• _TASK DESCRIPTION_:
Exactly as they appear, output all of the records. Skip any images.

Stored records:
▬▬▬▬▬▬

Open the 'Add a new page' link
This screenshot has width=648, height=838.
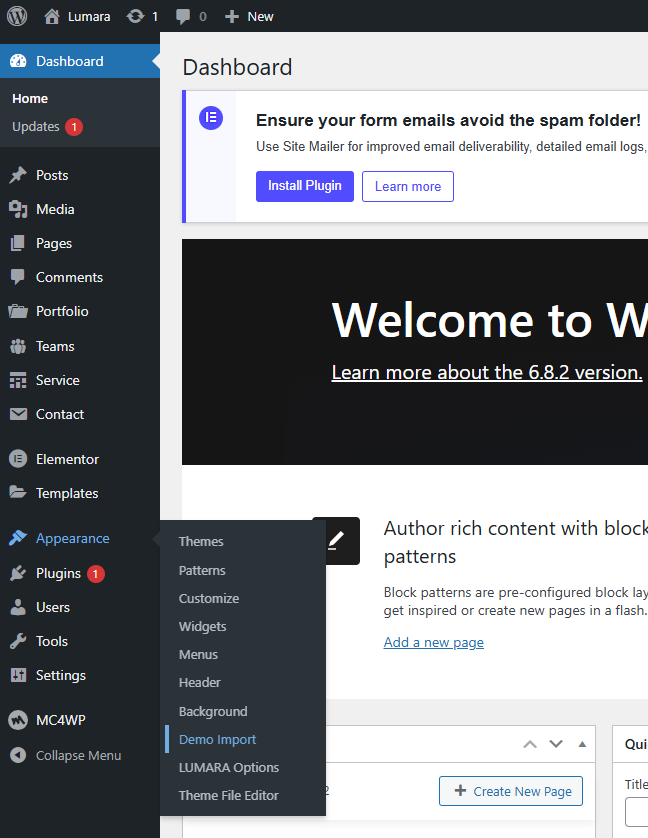pyautogui.click(x=433, y=642)
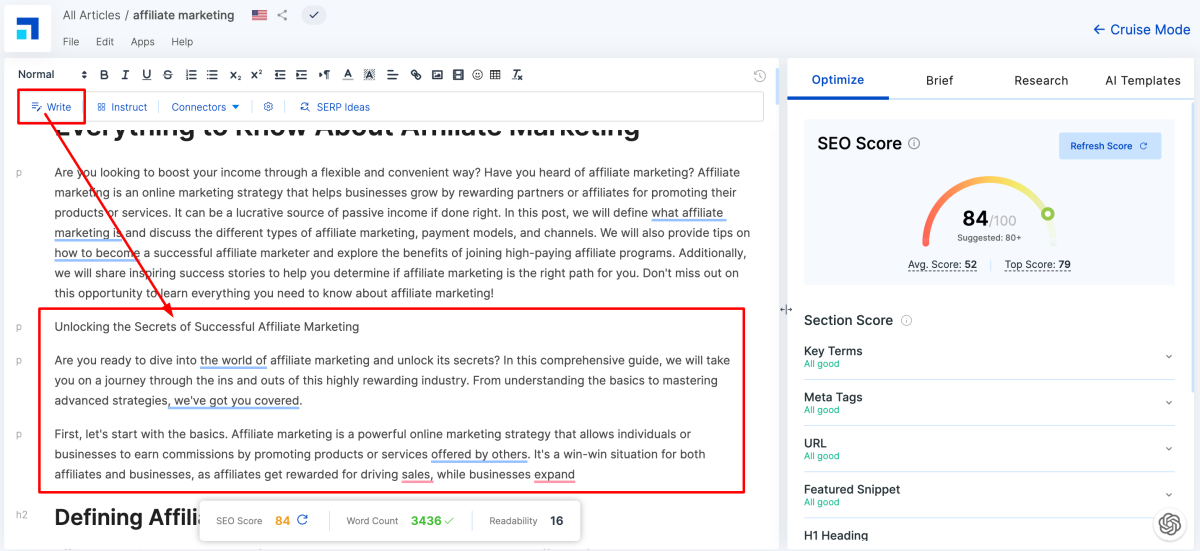Image resolution: width=1200 pixels, height=551 pixels.
Task: Insert a hyperlink using link icon
Action: click(416, 75)
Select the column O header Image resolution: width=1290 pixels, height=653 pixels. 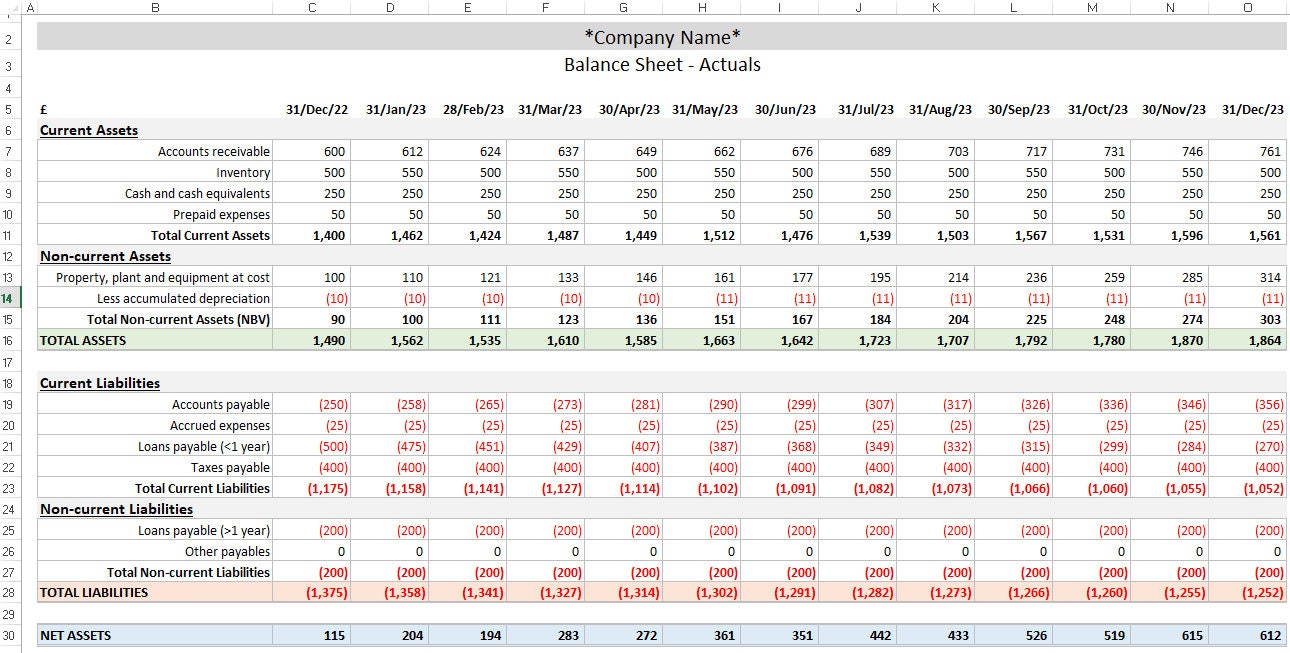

▬▬▬▬▬▬

• _ANSWER TO THIS TASK_:
Open the 'Add a new page' link
This screenshot has width=648, height=838.
pyautogui.click(x=433, y=642)
Image resolution: width=1200 pixels, height=551 pixels.
Task: Insert a hyperlink using link icon
Action: click(416, 75)
Select the column O header Image resolution: width=1290 pixels, height=653 pixels. 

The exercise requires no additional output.